- Page extract:
↓↓↓
Delaware Department of Health and Social Services leaders presented the FY2027 Governor’s Recommended Budget to the Joint Finance Committee on March 18, saying federal policy changes — not local program design — are the largest near‑term budget risk.

“Federal policy changes often push in the opposite direction of our values,” DHSS Secretary Kristen Link Young said, introducing the department’s three priorities: responding to federal requirements, improving service quality and customer experience, and finding structural ways to lower health care costs. The FY27 recommendation totals $5.46 billion for DHSS, including about $1.95 billion in general‑fund resources, roughly $200 million more than the prior year.

Why it matters: Much of the increase — about $128 million of the general‑fund growth — is tied to Medicaid enrollment and higher costs in long‑term services and supports, officials said. Division of Medicaid and Medical Assistance director Drew Wilson told the committee that the growth is concentrated in high‑cost eligibility categories, including people needing intensive long‑term care either in nursing facilities or at home.

Federal changes shifting costs and eligibility: Secretary Link Young walked the committee through three federal developments the department is planning around. First, federal SNAP administrative funding will drop from 50% to 25% of certain costs, a mechanical shift that adds roughly $9 million in state spending. Second, federal rulemaking could create state liability for some SNAP benefit dollars in future federal fiscal years depending on state error rates; Delaware expects no liability in FFY28 but could face exposure in FFY29 if error rates do not fall. Third, recent federal legislation (referred to in testimony as HR 1) requires new work‑reporting and eligibility changes that will force more frequent eligibility checks and the termination of benefits for some groups of lawfully present immigrants.

“Starting this year, we are required to end benefits for groups of lawfully present immigrants,” Link Young said, citing the federal change that will affect refugees and other humanitarian‑status arrivals unless federal guidance or relief is forthcoming.

Targeted investments and offsets: The GRB includes targeted rate increases and program investments: annualizing a mental‑health provider rate increase, phase‑in funding tied to the McNesby Act for some developmental‑disability providers (about $11 million in FY27), and a one‑time $2 million lead remediation appropriation. DHSS leaders also described plans to move several programs off tobacco‑settlement funding into general funds as that revenue source wanes.

Health system reforms and grants: Agency leaders said they are pursuing federal partnerships and system reforms to lower total health care spending — for example, applying to a federal program that would allow Delaware to jointly hold hospitals accountable for total spending and exploring value‑based payment pilots (AHEAD/AHEAD‑style models). Drew Wilson described CMS approvals that enabled implementation of a hospital provider tax (SB 13) but cautioned that federal rules and congressional action have introduced uncertainty about the longer‑term design and pace of those revenues.
↑↑↑
- Data:
↓↓↓
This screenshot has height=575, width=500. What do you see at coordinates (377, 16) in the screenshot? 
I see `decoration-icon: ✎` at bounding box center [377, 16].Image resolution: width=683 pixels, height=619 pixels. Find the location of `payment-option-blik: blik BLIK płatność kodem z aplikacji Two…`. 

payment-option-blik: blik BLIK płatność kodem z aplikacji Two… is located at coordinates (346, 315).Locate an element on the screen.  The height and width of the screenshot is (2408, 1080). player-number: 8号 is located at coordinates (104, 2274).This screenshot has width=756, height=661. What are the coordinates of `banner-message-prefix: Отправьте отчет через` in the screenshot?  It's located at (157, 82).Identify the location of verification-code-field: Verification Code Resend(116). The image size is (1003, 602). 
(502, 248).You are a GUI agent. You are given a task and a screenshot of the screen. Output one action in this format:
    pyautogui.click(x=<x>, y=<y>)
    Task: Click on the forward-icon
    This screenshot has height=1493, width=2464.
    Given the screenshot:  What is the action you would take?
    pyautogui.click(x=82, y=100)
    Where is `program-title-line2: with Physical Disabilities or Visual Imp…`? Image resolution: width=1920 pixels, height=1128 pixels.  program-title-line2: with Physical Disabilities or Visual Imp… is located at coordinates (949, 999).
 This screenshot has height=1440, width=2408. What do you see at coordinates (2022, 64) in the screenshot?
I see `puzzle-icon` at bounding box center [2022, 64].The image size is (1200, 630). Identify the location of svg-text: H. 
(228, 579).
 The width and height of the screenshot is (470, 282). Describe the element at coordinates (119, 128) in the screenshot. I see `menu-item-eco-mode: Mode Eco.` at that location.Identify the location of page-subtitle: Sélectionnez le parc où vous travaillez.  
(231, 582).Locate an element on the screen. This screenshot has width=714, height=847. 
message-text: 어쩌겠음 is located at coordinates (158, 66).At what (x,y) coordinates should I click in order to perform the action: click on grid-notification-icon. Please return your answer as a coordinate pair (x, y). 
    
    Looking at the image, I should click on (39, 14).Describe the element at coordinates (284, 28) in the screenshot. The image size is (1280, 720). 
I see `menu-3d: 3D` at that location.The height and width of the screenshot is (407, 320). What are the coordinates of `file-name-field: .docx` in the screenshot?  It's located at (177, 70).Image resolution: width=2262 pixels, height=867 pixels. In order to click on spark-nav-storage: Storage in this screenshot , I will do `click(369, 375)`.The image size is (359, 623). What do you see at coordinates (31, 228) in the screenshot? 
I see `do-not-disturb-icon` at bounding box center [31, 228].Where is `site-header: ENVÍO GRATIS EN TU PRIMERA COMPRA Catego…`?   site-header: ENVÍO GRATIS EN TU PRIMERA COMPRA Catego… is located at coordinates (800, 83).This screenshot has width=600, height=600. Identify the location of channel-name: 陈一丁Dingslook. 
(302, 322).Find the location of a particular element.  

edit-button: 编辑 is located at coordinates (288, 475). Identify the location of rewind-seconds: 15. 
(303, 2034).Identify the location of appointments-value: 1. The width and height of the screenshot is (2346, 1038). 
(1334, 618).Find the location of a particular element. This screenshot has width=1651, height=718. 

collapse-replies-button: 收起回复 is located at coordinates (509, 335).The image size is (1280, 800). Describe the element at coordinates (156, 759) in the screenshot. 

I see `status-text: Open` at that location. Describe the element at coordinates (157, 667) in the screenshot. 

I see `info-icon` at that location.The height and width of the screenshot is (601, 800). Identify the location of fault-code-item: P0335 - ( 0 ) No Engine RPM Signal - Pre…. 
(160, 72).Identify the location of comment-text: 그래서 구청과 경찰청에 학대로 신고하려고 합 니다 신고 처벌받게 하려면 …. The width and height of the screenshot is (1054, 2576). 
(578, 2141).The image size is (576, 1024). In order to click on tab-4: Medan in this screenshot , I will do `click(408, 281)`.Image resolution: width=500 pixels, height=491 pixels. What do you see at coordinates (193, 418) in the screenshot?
↑↑↑
- Required action A:
Translate this sentence from the DHSS budget article into Spanish: "DHSS leaders also described plans to move several programs off tobacco‑settlement funding into general funds as that revenue source wanes."
- Required action B:
According to the DHSS budget article, what is the total of the FY27 recommendation for DHSS?
- Required action C:
For each statement, say whether it agrees with the DHSS budget article and quote the words that decide it. (i) Delaware expects to face SNAP benefit liability in FFY28. (ii) The drop in federal SNAP administrative funding adds roughly $9 million in state spending. (iii) The budget includes a one-time lead remediation appropriation of $2 million.
The records are separate material and are not connected to the DHSS budget article.

- Task result A:
Los líderes del DHSS también describieron planes para trasladar varios programas del financiamiento del acuerdo del tabaco a los fondos generales a medida que esa fuente de ingresos disminuye.

- Task result B:
$5.46 billion.

- Task result C:
(i) No: "Delaware expects no liability in FFY28"
(ii) Yes: "a mechanical shift that adds roughly $9 million in state spending"
(iii) Yes: "a one‑time $2 million lead remediation appropriation"